In actual use, a test is divided into two stages. The first stage is normal input, i.e., passing the functional test run by QA, in this stage, IAST will generate a rule set based on runtime information; the second stage, IAST constructs some POCs, fuzzy testing inputs through scanners, and performs blacklisting on the newly generated rules and business rules.

The figure on the right shows the test results of JD Security on a small dataset, which includes normal input, abnormal input, error-type injection, and time-based blind injection. Among them, error-type input and abnormal input will produce exceptions, and time-based blind injection is similar to normal input, but using stack signature algorithms, the vast majority of signatures can correctly identify the path of vulnerability exploitation.

3, Component Analysis Technology

Compared to white-box testing, IAST has certain advantages in component analysis because Java itself performs runtime loading, so it can obtain more information when applied, while white-box testing may encounter some difficult-to-solve packaging issues when performing component analysis.

4Logical Vulnerabilities

JD Security has two theoretical foundations for logical vulnerabilities (welcome to discuss if there are any differences):

1) Unit testing and integration testing are still the best stages for discovering logical vulnerabilities, and they are superior to security testing approaches.

Because at this stage, R&D and QA testers have a better understanding of code logic and functionality, making it easier to discover logical vulnerabilities,

2) Utilizing IAST, logical vulnerabilities can be discovered through fuzzy testing in the CD phase.

In the aspect of testing abstraction, for web asset A and parameter P, the process of security testing is denoted as f, and IAST identification of logical vulnerabilities needs to be divided into three steps:

First step, determine the permission factor in parameter P (for the set of parameters, if fuzzy testing is performed on one of the parameters, it will result in a different f, then this parameter itself has permission restrictions, abbreviated as permission factor; otherwise, it is a non-permission factor, and non-permission factors may have logical vulnerabilities);

Second step, for the permission factor, conduct another round of fuzzy testing. The main purpose of this test is to determine whether there is a reentrancy restriction for this factor; if not, it is downgraded to a non-permission factor;

Third step, for a node A in the asset tree that has not passed the logical vulnerability test, perform a deep traversal of the link where this node is located in the asset tree, as there is a risk of vertical privilege.

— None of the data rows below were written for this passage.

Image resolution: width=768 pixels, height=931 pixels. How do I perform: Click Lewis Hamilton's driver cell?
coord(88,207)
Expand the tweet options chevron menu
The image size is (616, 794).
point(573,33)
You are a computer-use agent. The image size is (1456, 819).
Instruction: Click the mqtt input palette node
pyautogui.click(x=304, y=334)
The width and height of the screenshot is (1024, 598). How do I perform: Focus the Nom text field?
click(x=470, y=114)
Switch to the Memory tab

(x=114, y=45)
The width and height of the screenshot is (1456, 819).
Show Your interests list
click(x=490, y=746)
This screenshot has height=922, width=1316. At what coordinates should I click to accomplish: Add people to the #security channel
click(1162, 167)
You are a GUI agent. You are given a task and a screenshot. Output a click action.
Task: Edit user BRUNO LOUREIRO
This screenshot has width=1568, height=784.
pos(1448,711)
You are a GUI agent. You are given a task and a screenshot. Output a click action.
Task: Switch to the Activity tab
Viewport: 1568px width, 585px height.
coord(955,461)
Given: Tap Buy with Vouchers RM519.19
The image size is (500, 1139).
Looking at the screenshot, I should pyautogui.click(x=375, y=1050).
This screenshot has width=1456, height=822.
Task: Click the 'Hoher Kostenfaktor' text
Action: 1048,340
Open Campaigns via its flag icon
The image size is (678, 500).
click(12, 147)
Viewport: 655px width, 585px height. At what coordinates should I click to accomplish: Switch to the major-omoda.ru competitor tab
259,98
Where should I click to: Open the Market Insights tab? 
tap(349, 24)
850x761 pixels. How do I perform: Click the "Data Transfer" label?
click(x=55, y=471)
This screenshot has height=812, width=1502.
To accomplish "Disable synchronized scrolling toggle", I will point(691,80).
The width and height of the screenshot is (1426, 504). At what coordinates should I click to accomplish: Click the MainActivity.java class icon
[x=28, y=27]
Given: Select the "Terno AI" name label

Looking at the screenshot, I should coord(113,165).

Three, IAST Research Recommendations

1, Do not make IAST into RASP or waf. The latter two are detection tools rather than tests; what IAST does is to identify paths or patterns.

2, Do not equate IAST with black-box testing. IAST itself is a technology that integrates the advantages of black-box and white-box testing and can do better than black-box testing.

3, Do not over-rely on the functional testing of QA, and fuzzy testing should be conducted. IAST has issues with code coverage, but QA testing actually cannot cover logical vulnerabilities, so fuzzy testing is needed to compensate for the shortcomings in unit testing and integration testing.

4, IAST can leave the vast majority of vulnerabilities offline.